• **EXCERPT TO READ**
====

Tourism and Hospitality

Tourism and Hospitality which were the growing sectors will be affected seriously. Most well to do families would go for a planned trip twice a year to Asian or European nations to unwind and enjoy the scenic beauty. Now no one would like to plan trip for the next two years. With tourism taking a backseat and meetings over internet, aviation industry is going to face huge losses. People would not take international flights until urgent. They would not even take domestic tours like it was done earlier. The fares will shoot up and will not be in the reach of average income Indian. They will think before going reversing half a century trend of International mobility. Slowdown in the tourism sector will have knock-on effects on hospitality. Occupancy rates may remain very low until 2021. In an effort to increase and improve the bottom lines, many businesses are expected to cut down travel and accommodation costs for their employees.


The education sector will also face the side effects. People wanting to send their wards abroad would not take such expensive decisions. New forms of teaching and learning will come to the forefront and home will be the new classroom. Sports will also suffer. Sportspersons should practice every day but now they are stuck and not practicing properly. All sports events till December are canceled. Possibilities of Olympics in 2021 looks bleak. Events will not even get sponsorship.

Business and Retail

Given the widespread effect of COVID, business across sectors is looking gloomy impacting economy at large. Shutting down of malls and shops has severely hurt business for all retailers. This could lead to major job losses as companies won’t be able to sustain this for too long. The economic fallout defies calculation. Many countries face a far deeper and more savage economic shock than they have ever previously experienced. In sectors like retail, already under fierce pressure from online competition, the temporary lockdown may prove to be terminal. Many stores will not reopen, their jobs permanently lost. Millions of workers, small-business owners, and their families are facing catastrophe. The longer we sustain the lockdown, the deeper the economic scars, and the slower the recovery.

====

• **DATASET EXTRACT**

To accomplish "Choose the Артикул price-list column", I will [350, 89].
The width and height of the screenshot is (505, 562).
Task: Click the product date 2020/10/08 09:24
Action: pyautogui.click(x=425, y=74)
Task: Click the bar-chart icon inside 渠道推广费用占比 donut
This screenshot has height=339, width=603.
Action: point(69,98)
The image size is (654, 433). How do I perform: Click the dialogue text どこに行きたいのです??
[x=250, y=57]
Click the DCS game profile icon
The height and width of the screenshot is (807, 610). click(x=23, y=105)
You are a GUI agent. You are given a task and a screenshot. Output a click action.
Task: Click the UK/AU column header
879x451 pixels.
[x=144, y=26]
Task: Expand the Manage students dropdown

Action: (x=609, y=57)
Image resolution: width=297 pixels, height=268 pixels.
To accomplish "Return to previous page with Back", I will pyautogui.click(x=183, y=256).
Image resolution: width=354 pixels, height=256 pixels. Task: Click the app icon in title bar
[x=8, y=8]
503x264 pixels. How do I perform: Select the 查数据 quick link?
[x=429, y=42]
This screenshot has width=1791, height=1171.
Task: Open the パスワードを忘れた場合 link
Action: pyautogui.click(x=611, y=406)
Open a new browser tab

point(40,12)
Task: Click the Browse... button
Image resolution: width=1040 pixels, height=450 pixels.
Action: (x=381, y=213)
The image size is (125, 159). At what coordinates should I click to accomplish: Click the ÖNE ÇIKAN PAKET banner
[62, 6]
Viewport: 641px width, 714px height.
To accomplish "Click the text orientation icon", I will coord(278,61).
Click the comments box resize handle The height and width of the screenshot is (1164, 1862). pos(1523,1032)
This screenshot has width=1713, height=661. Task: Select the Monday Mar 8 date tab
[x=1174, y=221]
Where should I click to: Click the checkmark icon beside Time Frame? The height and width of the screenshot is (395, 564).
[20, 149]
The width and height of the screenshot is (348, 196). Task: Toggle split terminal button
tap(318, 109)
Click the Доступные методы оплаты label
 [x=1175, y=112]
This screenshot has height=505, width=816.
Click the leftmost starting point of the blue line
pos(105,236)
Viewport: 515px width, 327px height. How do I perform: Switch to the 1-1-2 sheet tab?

====

• **WHAT THIS TASK INVOLVES**
Write out the passage above on how COVID affects tourism, hospitality, education, sports, business, and retail again, word for word and in full.

• **REPLY TO THE EXERCISE**
Tourism and Hospitality

Tourism and Hospitality which were the growing sectors will be affected seriously. Most well to do families would go for a planned trip twice a year to Asian or European nations to unwind and enjoy the scenic beauty. Now no one would like to plan trip for the next two years. With tourism taking a backseat and meetings over internet, aviation industry is going to face huge losses. People would not take international flights until urgent. They would not even take domestic tours like it was done earlier. The fares will shoot up and will not be in the reach of average income Indian. They will think before going reversing half a century trend of International mobility. Slowdown in the tourism sector will have knock-on effects on hospitality. Occupancy rates may remain very low until 2021. In an effort to increase and improve the bottom lines, many businesses are expected to cut down travel and accommodation costs for their employees.


The education sector will also face the side effects. People wanting to send their wards abroad would not take such expensive decisions. New forms of teaching and learning will come to the forefront and home will be the new classroom. Sports will also suffer. Sportspersons should practice every day but now they are stuck and not practicing properly. All sports events till December are canceled. Possibilities of Olympics in 2021 looks bleak. Events will not even get sponsorship.

Business and Retail

Given the widespread effect of COVID, business across sectors is looking gloomy impacting economy at large. Shutting down of malls and shops has severely hurt business for all retailers. This could lead to major job losses as companies won’t be able to sustain this for too long. The economic fallout defies calculation. Many countries face a far deeper and more savage economic shock than they have ever previously experienced. In sectors like retail, already under fierce pressure from online competition, the temporary lockdown may prove to be terminal. Many stores will not reopen, their jobs permanently lost. Millions of workers, small-business owners, and their families are facing catastrophe. The longer we sustain the lockdown, the deeper the economic scars, and the slower the recovery.